The Vacationer, SLi 2000 and the Formula were sold in limited numbers and are subsequently rare today, as were cars built with power windows, central locking and automatic boot lid releases.

== Common problems ==
All Camira models suffered from some common problems, which is one of the reasons why the car did not garner significant sales figures.
- Rust often became evident underneath the rear windscreen in almost all sedan models. On wagon models, rust usually occurred in the bottom of the rear door due to inadequate water drainage.
- Models equipped with a manual transmission had a firewall cracking problem, because the clutch mount tore the firewall mounting structure. This was easily rectified or prevented early on, but advanced stages of cracking were difficult to repair due to the awkward location and the need to weld.
- On models fitted with an automatic transmission, the lockup torque converter switch malfunctioned, keeping the torque converter locked in third gear when slowing down and stalling the engine when the car came to standstill. This was due to the poor durability of the plastic switch.
- The engine control unit was notorious for problems. Cracks in the printed circuit board often caused the engine to stall at speed if the board bent, for instance through heat expansion.
- Engine mount breakages were known to occur, especially when the car was driven roughly. This problem was particularly evident in the later fuel injected engines, because the increased engine power correspondingly increased the stress on the Camira's rubber engine mounts.
- The water manifold at the rear of the engine was made of hard polyvinyl chloride (PVC) and splits could occur after many heating and cooling cycles, resulting in a loss of engine coolant.
- The cylinder head was prone to warping, especially when the car was driven frequently. This problem was more pronounced in the later fuel injected models, due to increased engine temperatures and greater stress on that component.
- The JB and early JD which were carburettor equipped, suffered from premature failure of the "sandwich mount" located between the carburettor and intake manifold.

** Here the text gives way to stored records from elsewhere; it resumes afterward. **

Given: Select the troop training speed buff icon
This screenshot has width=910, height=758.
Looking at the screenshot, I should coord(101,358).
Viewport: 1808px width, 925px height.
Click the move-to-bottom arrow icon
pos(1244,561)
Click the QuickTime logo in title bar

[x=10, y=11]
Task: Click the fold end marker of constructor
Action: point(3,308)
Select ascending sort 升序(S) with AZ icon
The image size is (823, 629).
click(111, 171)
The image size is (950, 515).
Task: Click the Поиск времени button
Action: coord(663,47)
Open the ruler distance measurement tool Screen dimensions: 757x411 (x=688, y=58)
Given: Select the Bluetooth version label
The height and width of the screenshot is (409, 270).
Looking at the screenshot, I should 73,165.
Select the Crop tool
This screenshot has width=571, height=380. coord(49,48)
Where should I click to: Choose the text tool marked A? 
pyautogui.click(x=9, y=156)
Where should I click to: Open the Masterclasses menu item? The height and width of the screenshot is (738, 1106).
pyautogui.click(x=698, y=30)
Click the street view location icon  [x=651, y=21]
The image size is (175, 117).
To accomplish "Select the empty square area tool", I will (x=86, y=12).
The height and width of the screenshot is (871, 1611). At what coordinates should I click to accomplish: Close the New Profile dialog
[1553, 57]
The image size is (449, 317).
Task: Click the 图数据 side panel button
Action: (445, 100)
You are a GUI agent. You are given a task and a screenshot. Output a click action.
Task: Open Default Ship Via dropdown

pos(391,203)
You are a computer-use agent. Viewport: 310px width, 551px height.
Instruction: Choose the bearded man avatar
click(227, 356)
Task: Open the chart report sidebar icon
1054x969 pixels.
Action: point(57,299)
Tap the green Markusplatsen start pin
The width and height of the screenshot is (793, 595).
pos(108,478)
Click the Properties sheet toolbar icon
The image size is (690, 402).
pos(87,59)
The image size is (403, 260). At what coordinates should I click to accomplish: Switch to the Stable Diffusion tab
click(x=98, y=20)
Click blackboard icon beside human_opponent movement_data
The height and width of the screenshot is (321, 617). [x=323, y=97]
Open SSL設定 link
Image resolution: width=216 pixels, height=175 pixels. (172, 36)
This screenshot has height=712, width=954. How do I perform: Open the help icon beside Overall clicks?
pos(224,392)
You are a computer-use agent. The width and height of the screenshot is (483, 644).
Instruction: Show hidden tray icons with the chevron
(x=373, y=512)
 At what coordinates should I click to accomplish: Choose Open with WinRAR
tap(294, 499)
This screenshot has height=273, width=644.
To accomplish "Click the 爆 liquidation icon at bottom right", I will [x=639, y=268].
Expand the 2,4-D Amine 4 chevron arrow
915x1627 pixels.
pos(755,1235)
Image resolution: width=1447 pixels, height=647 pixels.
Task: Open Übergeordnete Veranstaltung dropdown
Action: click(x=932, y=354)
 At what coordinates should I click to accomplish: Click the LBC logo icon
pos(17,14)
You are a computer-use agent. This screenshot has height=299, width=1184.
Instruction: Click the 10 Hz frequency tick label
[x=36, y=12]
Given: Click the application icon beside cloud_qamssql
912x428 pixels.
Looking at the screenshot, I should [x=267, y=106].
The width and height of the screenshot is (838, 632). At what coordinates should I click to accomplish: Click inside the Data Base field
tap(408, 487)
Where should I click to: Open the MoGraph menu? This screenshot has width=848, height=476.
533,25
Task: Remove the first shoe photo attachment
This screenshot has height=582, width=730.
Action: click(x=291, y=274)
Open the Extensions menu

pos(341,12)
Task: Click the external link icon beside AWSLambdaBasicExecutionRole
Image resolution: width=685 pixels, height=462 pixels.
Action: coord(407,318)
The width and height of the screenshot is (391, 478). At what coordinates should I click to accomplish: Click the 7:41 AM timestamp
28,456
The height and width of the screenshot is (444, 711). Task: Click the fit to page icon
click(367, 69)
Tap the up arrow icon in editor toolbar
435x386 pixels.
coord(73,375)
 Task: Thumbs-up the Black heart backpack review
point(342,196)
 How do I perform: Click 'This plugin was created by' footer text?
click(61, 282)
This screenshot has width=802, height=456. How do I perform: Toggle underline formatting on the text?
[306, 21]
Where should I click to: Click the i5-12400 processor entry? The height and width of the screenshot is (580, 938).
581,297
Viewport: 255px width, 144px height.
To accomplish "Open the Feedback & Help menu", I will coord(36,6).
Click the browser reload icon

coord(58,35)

- The instrument panel gauges and their fascias would crack and buckle when exposed to continual sunlight and hot days, more than most makes and models.
- The optional alloy wheels on higher-spec models had very sharp internal surfaces, precluding the possibility of fitting inner tubes to rectify any air leaks/punctures.
- Models with power steering had issues with power steering pumps being beneath the engine which were easily damaged driving over speed bumps.

== Safety ==
The Used Car Safety Ratings, published in 2008 by the Monash University Accident Research Centre, found that 1982–1989 Holden Camiras provide a "significantly worse than average" level of safety in the event of an accident, in a comparison to other "medium cars". The safety rating was not calculated solely on the basis of the protection of the vehicle's occupants, but also included protection for "cyclists, pedestrians and drivers of other vehicles" to give a "better guide to the total community impact of vehicle safety."